May 6, 2006

MAYBE WE COULD HOLD A MEETING IN MUNICH

Talk to Iran, Bush urged (David Nason, The Australian, May 6th, 2006)

US President George W.Bush has used a speech in Washington to declare the US's "unshakeable" commitment to defend Israel from aggression.

Mr Bush said the US and Israel were "natural allies" with ties that would "never be broken".

The comments, made at a dinner to mark the 100th anniversary of the American Jewish Committee in Washington on Thursday night, were aimed squarely at Iranian President Mahmoud Ahmadinejad and at the recently elected Hamas regime in Palestine.

Mr Ahmadinejad has denied the Holocaust and called for Israel to be "wiped off the map" while Hamas refuses to recognise the Jewish state.

Mr Bush said democratically elected leaders could not have "one foot in the camp of democracy and one foot in the camp of terror". He said the US would continue to "rally the world" against terrorism.

Mr Bush saved his harshest words for Tehran, accusing it of "sponsoring terrorists, destabilising the region, threatening Israel and defying the world with its ambitions for nuclear weapons".

But Mr Bush's comments came on a day that the US was under increasing pressure to negotiate directly with Tehran over Iran's nuclear program.

Iran has defied repeated UN requests to cease its uranium enrichment and nuclear research and development activities and now faces the prospect of a UN Security Council resolution next week that could open the door to economic sanctions, and possibly military action.

But a growing number of current and former world leaders, including former US president Bill Clinton, former US secretary of state Madeleine Albright and German Defence Minister Franz Josef Jung, believe a diplomatic breakthrough will be difficult without direct talks between Washington and Tehran that Mr Bush has so far refused to authorise.

The influential Senate Republican Richard Lugar has also urged dialogue and was joined on Thursday by UN Secretary-General Kofi Annan, who said "intensified diplomatic efforts" were needed to settle the dispute.

Mr Annan said the diplomacy had to put something on the table for Iran and suggested that offers of nuclear technology and assurances that "nobody is going to blow them up" might be appropriate.

"It would also be good if the US were to be at the table with the Europeans, the Iranians, the Russians, to try and work this out," Mr Annan said in an interview on US public television.
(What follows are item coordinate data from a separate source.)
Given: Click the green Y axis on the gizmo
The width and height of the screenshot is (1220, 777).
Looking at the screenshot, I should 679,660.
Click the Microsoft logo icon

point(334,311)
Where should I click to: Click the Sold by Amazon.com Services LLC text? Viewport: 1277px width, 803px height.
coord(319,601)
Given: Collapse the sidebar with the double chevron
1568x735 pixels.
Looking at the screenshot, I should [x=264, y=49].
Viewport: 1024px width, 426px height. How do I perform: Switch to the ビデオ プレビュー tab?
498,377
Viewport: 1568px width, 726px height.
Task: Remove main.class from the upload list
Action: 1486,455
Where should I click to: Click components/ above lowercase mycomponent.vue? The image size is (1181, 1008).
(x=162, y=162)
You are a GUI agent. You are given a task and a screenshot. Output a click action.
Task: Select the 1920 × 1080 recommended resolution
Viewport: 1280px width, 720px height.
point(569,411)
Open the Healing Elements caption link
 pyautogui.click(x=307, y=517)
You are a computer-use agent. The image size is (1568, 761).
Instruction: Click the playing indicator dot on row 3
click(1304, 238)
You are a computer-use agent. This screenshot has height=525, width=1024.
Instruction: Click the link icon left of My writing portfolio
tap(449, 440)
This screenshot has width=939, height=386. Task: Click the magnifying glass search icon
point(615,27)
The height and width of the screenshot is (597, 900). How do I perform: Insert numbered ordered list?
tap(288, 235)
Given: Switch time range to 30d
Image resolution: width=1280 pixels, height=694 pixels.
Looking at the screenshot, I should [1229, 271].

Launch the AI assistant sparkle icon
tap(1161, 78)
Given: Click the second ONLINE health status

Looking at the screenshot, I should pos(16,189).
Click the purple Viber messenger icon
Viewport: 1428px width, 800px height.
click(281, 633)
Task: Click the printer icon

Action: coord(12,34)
"I think if everybody - all of the stakeholders and the key players - were around the table, I think it would be possible to work out a package that would satisfy the concerns of everybody.

Some days one despairs that all the might of the United States Armed Forces may not be sufficient to protect us from the West’s chronic, ostrich-like belief that the leaders of rogue states like Iran and North Korea do not really mean what they say, that they have a secret, much more moderate agenda and that a frank and friendly chat around the table will produce the peaceful solution we know everybody wants and must be out there somewhere. This is the faith of the naive fundamentalist, not informed international diplomacy. Given 20th century history, it is astounding and depressing to see how fervently so many of us cling to such dangerous naivite.

For an interesting take on the internal situation in Iran, see here.

Posted by Peter Burnet at May 6, 2006 8:13 AM
Comments

I reject the idea that it matters whether they mean what they say. If they say it, we get to believe it and now they have to live with the consequences. I call it the "Saddam Rule."

Posted by: David Cohen at May 6, 2006 8:52 AM

Haven't the Euros always say that their soft power, and the UN's multilaterialism are better to solve today's problems? What do they need us for? A scapegoat to shoulder all the blames when the Iranians finally got their nukes? To divert attention from their impotence? To prove to the Iranians that the Americans are the real bad guys, that what the Germans and the French want is to trade with them, to develop their oil? Despicable.

Posted by: id at May 6, 2006 1:21 PM

David Cohen:

Right on. Remember the saying of the Holocaust survivor: "I've learned that when someone says they want to kill you -- believe them."

Posted by: Matt Murphy at May 6, 2006 3:02 PM

"Those who speak ill of you do not love you."

To admit that these thugs mean what they say is to admit that some people really are Bad Men, and when your whole faith is based on the notion that people are inherently good, that's a contradiction that can't be tolerated. Also, those who hold those beliefs usually hold the notion that since all truth is relative, it's okay to lie for the right cause. So it's easy, and the only possible solution to the dilemma, to resolve their contradictions by supposing the thug is lying, and just trying to serve his cause.